I’ve been a big fan of automatic derivative-based MCMC methods since I started hearing about them a couple years ago (I’m thinking of the DREAM project and of Mark Girolami’s paper), and I too wonder why they haven’t been used more. I guess we can try implementing them in our current project in which we’re trying to fit models with deep interactions. I also suspect there are some underlying connections between derivative-based jumping rules and redundant parameterizations for hierarchical models.

It’s funny. Salvatier is saying what I’ve been saying (not very convincingly) for a couple years. But, somehow, seeing it in somebody else’s words makes it much more persuasive, and again I’m all excited about this stuff.

My only amendment to Salvatier’s blog is that I wouldn’t refer to these as “new” algorithms; they’ve been around for something like 25 years, I think.

1. NU says:

If someone put Girolami and Calderhead's algorithm into an CRAN R package with a fast C/C++ core, I bet a lot of people would use it, even without automatic differentiation.

For efficiency, it would be useful if an implementation accepted a function that computes the log-posterior and all the derivatives simultaneously, since sometimes the function and its derivatives contain common calculations.

2. jsalvatier says:

I think DREAM is difference based (between different points in the sampling history), not derivative based. I agree it has some nice properties though.

3. K? O'Rourke says:

The piece by jsalvati is very nicely written.

I strongly believe this comment:
"Bayesian statistics in particular is that it will make learning, understanding and using statistics much easier than it is presently."

But that to will take a lot of work to make clear to as maybe people as could benifit by really grasping why.

My current model is that MCMC is one of the barriers to understanding and that simple conjugate models (especially of low dimension) do more harm than good – for most.

I have progressed a bit on this http://www.stat.columbia.edu/~cook/movabletype/ar… – given a couple day long courses for non-statisticians using slightly less goofy material.

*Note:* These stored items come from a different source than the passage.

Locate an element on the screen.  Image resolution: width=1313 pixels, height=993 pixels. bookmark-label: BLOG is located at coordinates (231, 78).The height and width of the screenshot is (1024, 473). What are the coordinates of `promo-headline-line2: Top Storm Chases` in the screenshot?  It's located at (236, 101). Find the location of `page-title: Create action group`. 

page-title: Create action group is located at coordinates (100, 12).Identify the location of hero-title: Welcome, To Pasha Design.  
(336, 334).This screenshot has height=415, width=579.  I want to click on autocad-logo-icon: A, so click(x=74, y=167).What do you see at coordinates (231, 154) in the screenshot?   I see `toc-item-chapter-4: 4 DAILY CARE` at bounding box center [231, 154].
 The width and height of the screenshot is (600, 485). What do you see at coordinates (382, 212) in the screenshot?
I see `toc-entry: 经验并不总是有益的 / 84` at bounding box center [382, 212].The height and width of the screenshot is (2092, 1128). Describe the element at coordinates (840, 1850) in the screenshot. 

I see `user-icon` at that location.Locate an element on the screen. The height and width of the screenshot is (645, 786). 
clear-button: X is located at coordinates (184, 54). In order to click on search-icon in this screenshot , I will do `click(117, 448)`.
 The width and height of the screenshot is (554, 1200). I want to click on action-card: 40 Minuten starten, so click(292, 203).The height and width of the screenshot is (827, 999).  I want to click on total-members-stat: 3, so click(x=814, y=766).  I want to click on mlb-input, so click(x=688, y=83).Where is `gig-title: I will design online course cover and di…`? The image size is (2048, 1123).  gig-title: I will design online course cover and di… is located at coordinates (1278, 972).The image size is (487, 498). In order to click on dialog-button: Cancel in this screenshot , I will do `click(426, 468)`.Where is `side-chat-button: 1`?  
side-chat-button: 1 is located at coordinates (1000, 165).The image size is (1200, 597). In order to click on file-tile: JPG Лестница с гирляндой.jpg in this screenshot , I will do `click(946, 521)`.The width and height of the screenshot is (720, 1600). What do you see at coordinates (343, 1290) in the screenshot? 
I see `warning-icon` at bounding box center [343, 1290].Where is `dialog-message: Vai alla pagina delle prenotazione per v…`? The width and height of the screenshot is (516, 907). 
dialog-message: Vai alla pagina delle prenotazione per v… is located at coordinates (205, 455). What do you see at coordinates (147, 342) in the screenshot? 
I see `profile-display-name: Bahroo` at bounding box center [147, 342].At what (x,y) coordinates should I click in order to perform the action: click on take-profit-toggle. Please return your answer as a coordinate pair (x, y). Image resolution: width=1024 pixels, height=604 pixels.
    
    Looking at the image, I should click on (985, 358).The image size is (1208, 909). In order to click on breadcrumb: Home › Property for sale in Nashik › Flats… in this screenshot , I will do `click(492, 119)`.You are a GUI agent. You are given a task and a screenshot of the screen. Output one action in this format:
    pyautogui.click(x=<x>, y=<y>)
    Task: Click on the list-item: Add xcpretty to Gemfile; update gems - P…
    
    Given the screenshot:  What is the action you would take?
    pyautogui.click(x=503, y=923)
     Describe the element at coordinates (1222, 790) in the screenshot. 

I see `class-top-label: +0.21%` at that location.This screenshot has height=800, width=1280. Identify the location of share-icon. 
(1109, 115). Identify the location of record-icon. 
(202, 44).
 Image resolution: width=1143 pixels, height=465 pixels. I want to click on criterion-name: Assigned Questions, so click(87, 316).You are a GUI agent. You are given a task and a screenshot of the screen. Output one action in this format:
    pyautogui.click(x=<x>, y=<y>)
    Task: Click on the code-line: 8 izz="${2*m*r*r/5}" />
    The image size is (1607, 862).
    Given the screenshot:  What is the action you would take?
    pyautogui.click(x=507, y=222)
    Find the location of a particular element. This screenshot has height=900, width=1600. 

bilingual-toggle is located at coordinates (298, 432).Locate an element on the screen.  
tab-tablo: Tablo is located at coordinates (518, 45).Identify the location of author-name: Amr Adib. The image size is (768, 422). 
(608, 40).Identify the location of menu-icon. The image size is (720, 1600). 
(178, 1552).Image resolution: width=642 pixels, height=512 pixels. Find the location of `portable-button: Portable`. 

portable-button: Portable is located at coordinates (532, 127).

There are conceptual barriers – the biggest for non-statisticains or maybe even non-Bayesians is perhaps to accept a batch of numbers (a posterior sample) as _the_ answer!

K?

4. For those who don't already know, Hybrid Monte Carlo is increasingly popular in the machine learning community, particularly the "deep learning" corner of said community. Most recently, HMC has been key to the success of mean-covariance Restricted Boltzmann Machines ("mcRBMs") applied to vision (CVPR paper, AISTATS paper) and speech recognition (NIPS 2010 preprint). Well, mcRBMs plus GPU hardware.

The automatic differentiation angle is quite interesting as well, and I'm frankly baffled at how little it's employed in machine learning and related disciplines. The lab I work in has produced Theano, a Python library that allows users to symbolically specify a mathematical expression as a computation graph and then generate (on the fly) efficient CPU and GPU code for evaluating said expression and its gradients. We're certainly interested in user perspectives, suggestions and contributions from all walks of mathematical science, especially from communities as closely related to our own as the Bayesian statistics/hierarchical modelling community.

5. Tim says:

re: Theano:

I explored Theano and it seems great. As mentioned above, however, the way to get a bunch of scruffy statisticians to use your work is to hook it into R (with however thin a layer of glue is possible) and see what happens. This summer's GSoC products included 'radx', an R package for automatic differentiation, and I've personally been playing around with CppBugs and some of Girolami & Calderhead's examples to see how well I can make everything "go" using R to drive C++ and/or GPU code that does the heavy lifting.

So wrap your code before some idiot like me gets the credit for making it available ;-)

6. Bob Carpenter says:

Hybrid/Hamiltonian Monte Carlo is independent of how you compute the gradients.

My practical question is how important is automatic differentiation? In a BUGS-like graphical model, it seems easy enough to compute all the derivatives analytically. Is it much faster or more robust to compute with automatic differentiation for situations like covariance matrices for hierarchically modeled coefficients?